1. A method for evaluating hole quality based on radar charts, characterized in that, Includes the following steps: Step S1: Determine N characteristic data that affect hole quality, and draw an N-dimensional radar chart as the radar chart evaluation model. Step S2: Obtain the characteristic data of hole making, and correct it using the box plot method for several measurement data of each characteristic data; Step S3: Based on the corrected feature data and after unifying the dimensions, draw a closed radar chart using the radar chart evaluation model; Step S4: Calculate the area of ​​the radar chart and measure the hole quality based on the area size; if all N feature data are negatively correlated with hole quality, the smaller the area of ​​the radar chart, the higher the hole quality; if all N feature data are positively correlated with hole quality, the larger the area of ​​the radar chart, the higher the hole quality.

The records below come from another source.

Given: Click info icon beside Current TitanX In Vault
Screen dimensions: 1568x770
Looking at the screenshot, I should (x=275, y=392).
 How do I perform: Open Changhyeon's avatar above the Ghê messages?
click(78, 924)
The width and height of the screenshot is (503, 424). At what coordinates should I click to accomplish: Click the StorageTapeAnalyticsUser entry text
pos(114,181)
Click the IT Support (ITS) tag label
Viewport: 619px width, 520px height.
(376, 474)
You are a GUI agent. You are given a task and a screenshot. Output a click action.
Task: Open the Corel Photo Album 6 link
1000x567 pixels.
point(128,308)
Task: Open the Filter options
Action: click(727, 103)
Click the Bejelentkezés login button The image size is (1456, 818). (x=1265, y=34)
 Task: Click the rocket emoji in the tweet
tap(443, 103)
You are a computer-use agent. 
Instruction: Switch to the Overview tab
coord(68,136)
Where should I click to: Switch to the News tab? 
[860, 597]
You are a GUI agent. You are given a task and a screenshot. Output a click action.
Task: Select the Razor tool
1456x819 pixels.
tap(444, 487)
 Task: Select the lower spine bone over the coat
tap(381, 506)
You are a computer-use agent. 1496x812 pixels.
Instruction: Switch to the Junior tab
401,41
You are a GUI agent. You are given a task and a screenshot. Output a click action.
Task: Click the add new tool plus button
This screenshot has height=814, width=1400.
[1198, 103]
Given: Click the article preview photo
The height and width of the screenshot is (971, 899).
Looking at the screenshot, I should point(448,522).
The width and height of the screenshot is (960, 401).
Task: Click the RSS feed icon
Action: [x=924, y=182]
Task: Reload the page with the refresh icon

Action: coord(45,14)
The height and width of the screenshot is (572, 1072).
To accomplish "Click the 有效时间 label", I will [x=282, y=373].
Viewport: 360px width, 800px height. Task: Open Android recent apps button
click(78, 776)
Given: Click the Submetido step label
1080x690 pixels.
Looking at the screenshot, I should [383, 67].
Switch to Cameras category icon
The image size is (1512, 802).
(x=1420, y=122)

2. The method for evaluating hole quality based on radar charts according to claim 1, characterized in that, Step S2 includes the following steps: Step S21: For each feature data, arrange the several measurement data in ascending order to obtain the measurement data sequence; Step S22: Based on the measurement data sequence, calculate the front quartile and back quartile of the feature data, and calculate the interquartile range based on the difference between the front quartile and the back quartile. IQR ; Step S23: Calculate the lower limit of the anomaly boundary IQ min and upper limit IQ max ; Abnormal boundary lower limit IQ min =First-order quartile - 1.5 × IQR ; Abnormal boundary upper limit IQ max =Back-end quartile + 1.5 × IQR ; Step S24: Place [ IQ min , IQ max Measurement data outside the range are removed to obtain the corrected feature data.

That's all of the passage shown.